If you select Avro file as your Format, the Avro Input step assumes the schema is embedded with your data.The location of the source can be either a file or a PDI field.

Option	Description
Source	Specify the location of the source data and embedded schema: From file: Select the Location and specify the Folder/File name of the file or a folder containing multiple files. Location: The type of file system or specific cluster of the source file. See Using the virtual file system browser in PDI for supported file system types. Folder/File name: The fully qualified URL of the source file name. When running on the Pentaho engine, a single Avro file (for example, file:///C:/avro-input-file) is specified to read as input. When running on the Spark engine, a folder is specified and all the Avro files within that folder are read as input.You can also click Browse to navigate to the source file or folder on your file system. From field: Select the Field name containing the location of your source. The list of available fields comes from any PDI step connected to the Avro Input step.

Option

Description

Source

Specify the location of the source data and embedded schema:

From file: Select the Location and specify the Folder/File name of the file or a folder containing multiple files.
- Location: The type of file system or specific cluster of the source file. See Using the virtual file system browser in PDI for supported file system types.
- Folder/File name: The fully qualified URL of the source file name. When running on the Pentaho engine, a single Avro file (for example, file:///C:/avro-input-file) is specified to read as input. When running on the Spark engine, a folder is specified and all the Avro files within that folder are read as input.You can also click Browse to navigate to the source file or folder on your file system.
From field: Select the Field name containing the location of your source. The list of available fields comes from any PDI step connected to the Avro Input step.

Separate schema

If you select JSON datum, binary datum, or Avro file (use alternate schema), the Avro Input step assumes the schema is in a separate location from your data.
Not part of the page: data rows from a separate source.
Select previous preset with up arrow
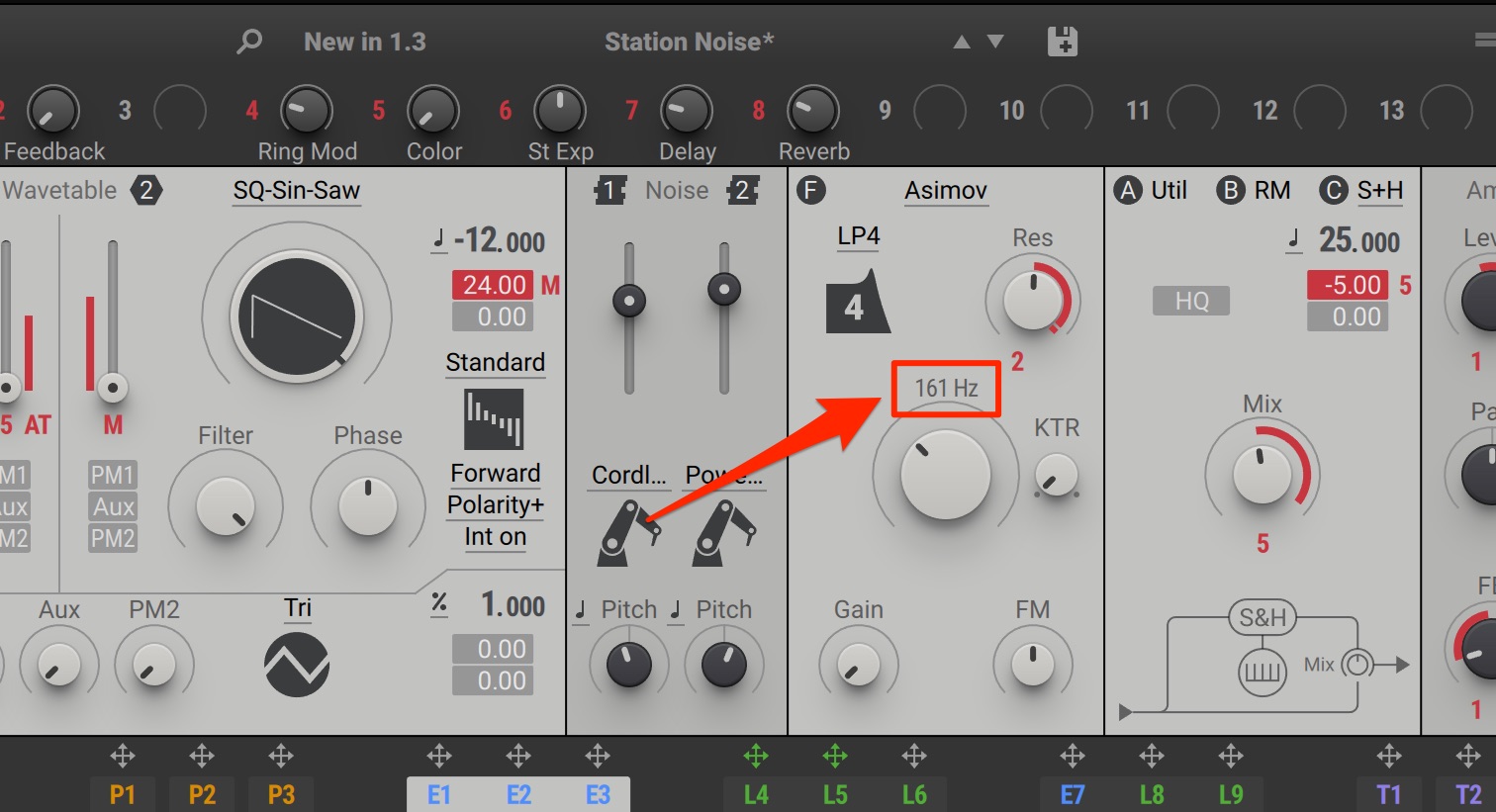This screenshot has height=812, width=1496. click(962, 42)
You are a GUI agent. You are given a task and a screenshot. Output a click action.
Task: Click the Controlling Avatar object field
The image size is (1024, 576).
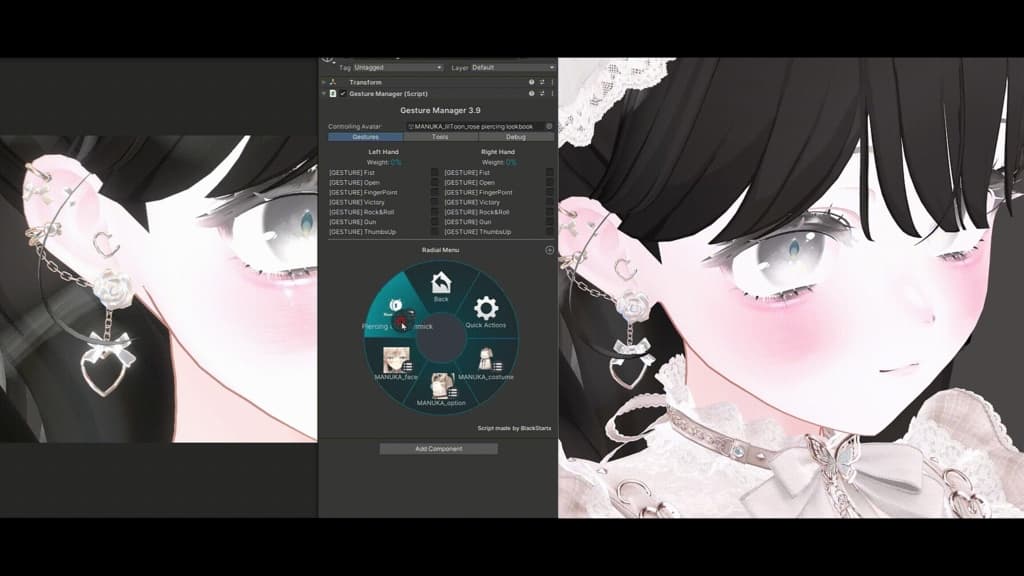point(479,126)
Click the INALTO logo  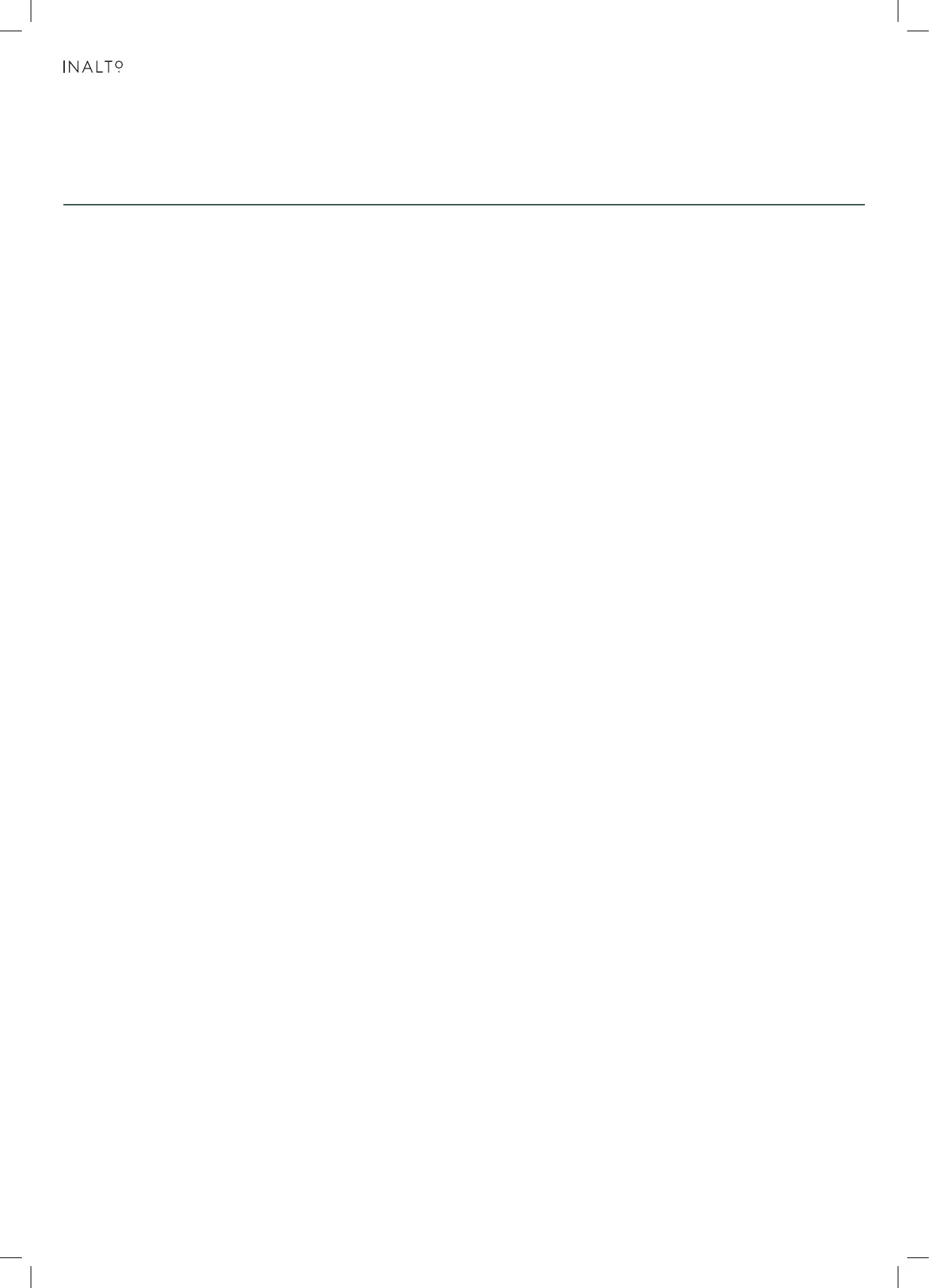pos(93,66)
The location of the data and its schema can be either a file or a PDI field.

Option	Description
Source	Specify the location of the source data: From file: Select the Location and specify the Folder/File name of the file or a folder containing multiple files. Location: The type of file system or specific cluster of the source file. See Using the virtual file system browser in PDI for supported file system types. Folder/File name: The fully qualified URL of the source file name. When running on the Pentaho engine, a single Avro file (for example, file:///C:/avro-input-file) is specified to read as input. When running on the Spark engine, a folder is specified and all the Avro files within that folder are read as input.You can also click Browse to navigate to the source file or folder on your file system. From field: Select the Field name containing the location of your source. The list of available fields comes from any PDI step connected to the Avro Input step.
Schema	Specify the location of the source schema: From file: Select the Location and specify the File name of the file. Location: The type of file system or specific cluster of the schema file. See Using the virtual file system browser in PDI for supported file system types. File name: The fully qualified URL of the schema file name. You can also click Browse to navigate to the schema file on your file system. From field: Select the Field name containing the location of the schema. The list of available fields comes from any PDI step connected to the Avro Input step.

Avro Fields tab

The table in the Avro Fields tab defines the following properties for the input fields from the Avro source:

Field Property	Description
Avro path (Avro type)	The location of the Avro source (and its format type).
Indexed values	The index key to use in an Avro path collection. You can use this field for map or array expansion, which expands array or map values to return multiple rows of data. To return map elements, specify an index key. To return array elements, specify the array index number, or use the asterisk wildcard (*) to return all elements of an array. When this field is left blank, data is not returned for the field.
Name	The name of the input field.
Type	The type of the input field, such as String or Date.
Format	The format of the input field.

The Avro Fields tab also contains the following options for specifying how certain fields behave in this step:

Option	Description
Pass through fields from previous step	Specify how fields pass through this step: Select to pass the fields from the previous step along with the fields in the current step to the next step. Clear to not pass these fields to the next step.
Allow null values for missing paths or fields	Specify how missing fields should be replaced: Select to replace missing fields in the incoming data with null values. Clear to not replace missing fields with null values.

Option

Description

Pass through fields from previous step

Specify how fields pass through this step:

Select to pass the fields from the previous step along with the fields in the current step to the next step.
Clear to not pass these fields to the next step.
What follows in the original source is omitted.